Today I've written a very simple tool, which lets you browse your PIMO:Person and see all the contacts associated with it. It's basically a debug tool, but may possibly one day evolve into KAddressBook2. Although that would require a Nepomuk-Akonadi writeback feature, which is currently missing.
The future
The nepomuk service will keep expanding with more complex search rules than only a name. It will very likely be divided into a lib part and a service part. The lib will then be reused in the merging application, which I'm planning to start working on sometime next week. The library (and the service) will need some heavy thorough testing, so making this right will probably take most of the time.
...and Telepathy?
Here comes a real use case. In KDE-Telepathy we already started to put Nepomuk side of things into motion. We'll switch the list from Telepathy data to Nepomuk PIMO:Person data soon. You probably see the connection now. Yes, it is the same PIMO:Person which is being created by the Nepomuk service. The merging UI as well as the service will be able to merge a PIMO:Person coming from Telepathy with PIMO:Person coming from PIM and make them one, just like in real-world your IM contacts are the same as some of your PIM contacts. Therefore both sides will get features of the other side. Emailing from Telepathy and chatting from PIM. Well not exactly, but once you have the needed data, nothing is keeping you from opening a KMail window from your contact list or starting a Telepathy chat window from KMail. And that's not the end of it. Any third-party app can take these Persons and make other interesting things with them. For example a Person plasmoid, which will give you possibilities to write your friend directly from desktop. Or tagging these Persons on your photos from DigiKam.
Give me the code!
All is in git.kde.org, but you need latest KDE compiled from git (with working Nepomuk, Soprano and all that fancy stuff), then you need to compile kdepim-runtime from my clone (branch nepomuk_feeder) and then you can grab the Nepomuk service from my scratch repo. And lastly, the PersonViewer (as I call it right now), is also in scratch repo.

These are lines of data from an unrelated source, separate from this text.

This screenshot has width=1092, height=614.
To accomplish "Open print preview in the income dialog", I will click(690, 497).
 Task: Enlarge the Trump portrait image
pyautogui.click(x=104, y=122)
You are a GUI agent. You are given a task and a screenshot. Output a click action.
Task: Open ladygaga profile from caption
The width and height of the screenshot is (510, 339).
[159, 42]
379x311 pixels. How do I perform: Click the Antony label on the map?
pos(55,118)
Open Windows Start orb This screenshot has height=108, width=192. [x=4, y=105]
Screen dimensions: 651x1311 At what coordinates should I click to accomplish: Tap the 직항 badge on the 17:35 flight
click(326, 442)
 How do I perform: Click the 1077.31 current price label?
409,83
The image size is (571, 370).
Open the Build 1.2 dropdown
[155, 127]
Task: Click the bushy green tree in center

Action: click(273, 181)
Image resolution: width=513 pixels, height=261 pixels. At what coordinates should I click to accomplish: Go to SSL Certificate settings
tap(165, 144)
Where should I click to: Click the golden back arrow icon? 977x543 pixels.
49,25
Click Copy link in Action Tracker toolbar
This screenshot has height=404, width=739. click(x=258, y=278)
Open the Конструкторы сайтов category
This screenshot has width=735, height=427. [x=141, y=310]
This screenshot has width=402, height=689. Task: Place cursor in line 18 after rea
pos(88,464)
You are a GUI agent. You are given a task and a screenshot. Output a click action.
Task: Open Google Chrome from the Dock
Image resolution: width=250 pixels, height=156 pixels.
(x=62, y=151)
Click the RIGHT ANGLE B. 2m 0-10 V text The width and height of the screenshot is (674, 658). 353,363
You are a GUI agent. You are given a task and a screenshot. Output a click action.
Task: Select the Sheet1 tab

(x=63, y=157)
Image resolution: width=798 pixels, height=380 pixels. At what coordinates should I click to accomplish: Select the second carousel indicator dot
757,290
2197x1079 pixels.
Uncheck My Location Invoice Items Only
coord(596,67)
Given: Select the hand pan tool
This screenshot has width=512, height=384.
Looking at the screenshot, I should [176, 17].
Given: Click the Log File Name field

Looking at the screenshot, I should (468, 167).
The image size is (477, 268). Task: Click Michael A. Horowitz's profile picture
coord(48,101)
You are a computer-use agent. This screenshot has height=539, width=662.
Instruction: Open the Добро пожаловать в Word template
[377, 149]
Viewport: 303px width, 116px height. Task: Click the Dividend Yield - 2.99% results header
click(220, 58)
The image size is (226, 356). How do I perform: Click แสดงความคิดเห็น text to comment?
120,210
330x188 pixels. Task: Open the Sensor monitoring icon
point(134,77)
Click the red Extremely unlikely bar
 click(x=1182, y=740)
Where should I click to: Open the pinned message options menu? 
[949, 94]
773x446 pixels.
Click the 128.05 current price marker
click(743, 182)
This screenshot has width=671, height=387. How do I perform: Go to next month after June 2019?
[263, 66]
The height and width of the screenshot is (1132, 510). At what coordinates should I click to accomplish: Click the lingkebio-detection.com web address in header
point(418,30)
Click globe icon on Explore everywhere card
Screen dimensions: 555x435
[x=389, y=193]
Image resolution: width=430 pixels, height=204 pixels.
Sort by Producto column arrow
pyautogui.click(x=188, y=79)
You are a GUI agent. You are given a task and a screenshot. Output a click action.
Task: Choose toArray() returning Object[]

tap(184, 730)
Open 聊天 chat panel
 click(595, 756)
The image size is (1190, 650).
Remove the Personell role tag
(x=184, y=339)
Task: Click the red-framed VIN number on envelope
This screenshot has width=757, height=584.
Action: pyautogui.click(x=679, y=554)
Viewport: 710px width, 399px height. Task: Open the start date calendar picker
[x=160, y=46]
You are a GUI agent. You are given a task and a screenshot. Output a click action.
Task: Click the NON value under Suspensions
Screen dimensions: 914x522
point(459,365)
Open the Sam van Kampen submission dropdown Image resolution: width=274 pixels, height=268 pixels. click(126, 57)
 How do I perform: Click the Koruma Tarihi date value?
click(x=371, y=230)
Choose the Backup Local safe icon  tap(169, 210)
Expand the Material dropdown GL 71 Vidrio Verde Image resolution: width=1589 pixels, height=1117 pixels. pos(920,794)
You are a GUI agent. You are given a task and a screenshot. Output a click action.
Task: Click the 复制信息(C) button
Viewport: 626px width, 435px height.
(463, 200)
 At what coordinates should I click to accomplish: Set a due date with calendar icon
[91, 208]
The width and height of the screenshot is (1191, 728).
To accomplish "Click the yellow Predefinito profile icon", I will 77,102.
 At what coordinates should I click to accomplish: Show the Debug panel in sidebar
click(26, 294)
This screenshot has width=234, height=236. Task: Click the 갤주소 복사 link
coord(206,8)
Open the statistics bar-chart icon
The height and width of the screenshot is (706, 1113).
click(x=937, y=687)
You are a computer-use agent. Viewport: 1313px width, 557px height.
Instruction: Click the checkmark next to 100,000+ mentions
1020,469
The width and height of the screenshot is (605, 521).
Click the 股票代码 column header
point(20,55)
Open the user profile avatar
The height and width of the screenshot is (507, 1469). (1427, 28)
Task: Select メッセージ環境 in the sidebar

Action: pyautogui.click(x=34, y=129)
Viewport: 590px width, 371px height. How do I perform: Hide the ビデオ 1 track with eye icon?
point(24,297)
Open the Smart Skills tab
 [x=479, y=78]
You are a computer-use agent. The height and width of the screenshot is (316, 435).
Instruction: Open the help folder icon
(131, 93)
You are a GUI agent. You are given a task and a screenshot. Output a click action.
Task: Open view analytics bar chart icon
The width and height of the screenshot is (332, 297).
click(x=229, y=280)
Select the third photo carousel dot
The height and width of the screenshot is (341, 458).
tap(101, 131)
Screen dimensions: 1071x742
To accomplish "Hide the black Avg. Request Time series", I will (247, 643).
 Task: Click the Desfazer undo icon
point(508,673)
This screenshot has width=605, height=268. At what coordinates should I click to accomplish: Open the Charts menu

I wouldn't advise you to actually use it as it may currently make a bigger mess in your Nepomuk database :) But if you're brave enough, compile the kdepim-runtime, restart Akonadi, compile the service, restart Nepomuk Server (or just run the service by "nepomukservicestub nepomukpimmergeservice") and then you can open the PersonViewer to see any created Persons (works only if you have more contacts with the same name).
That's all for today, stay tuned..
hey that was an amazing article, cannot wait to test the person based contact list
Posted by: Venky80.wordpress.com | Tuesday, 21 June 2011 at 18:49
Amazing Stuff! I Am very excited about this project. Cant wait. Do you think we will be able to see under a contact streams of updates from services like linkedin, facebook, twitter, identi.ca etc. with a combination of nepomuk zeitgest and telepathy libfolks?
Posted by: Kyriakos Brastianos | Tuesday, 21 June 2011 at 21:19
@Kyriakos Brastianos - great use case! Basically yes, it would be possible, you would only need some services, which would feed this data into Nepomuk/Zeitgeist, then it's pretty easy to get them out for example in Telepathy :)
Posted by: Marty | Tuesday, 21 June 2011 at 21:40
hey...thats really a cool feature...I'm looking forward to it and can't wait :-)
Posted by: www.facebook.com/profile.php?id=564946412 | Tuesday, 21 June 2011 at 22:26
Thanks for this blog post - looks like this will be the future way of doing the KAddressBook integration we currently have in Konversation, KDE's dedicated IRC client.
In the KDE 3 days we also had similar cross-app presence stuff using the KIMProxy system, which sadly didn't make it to KDE 4.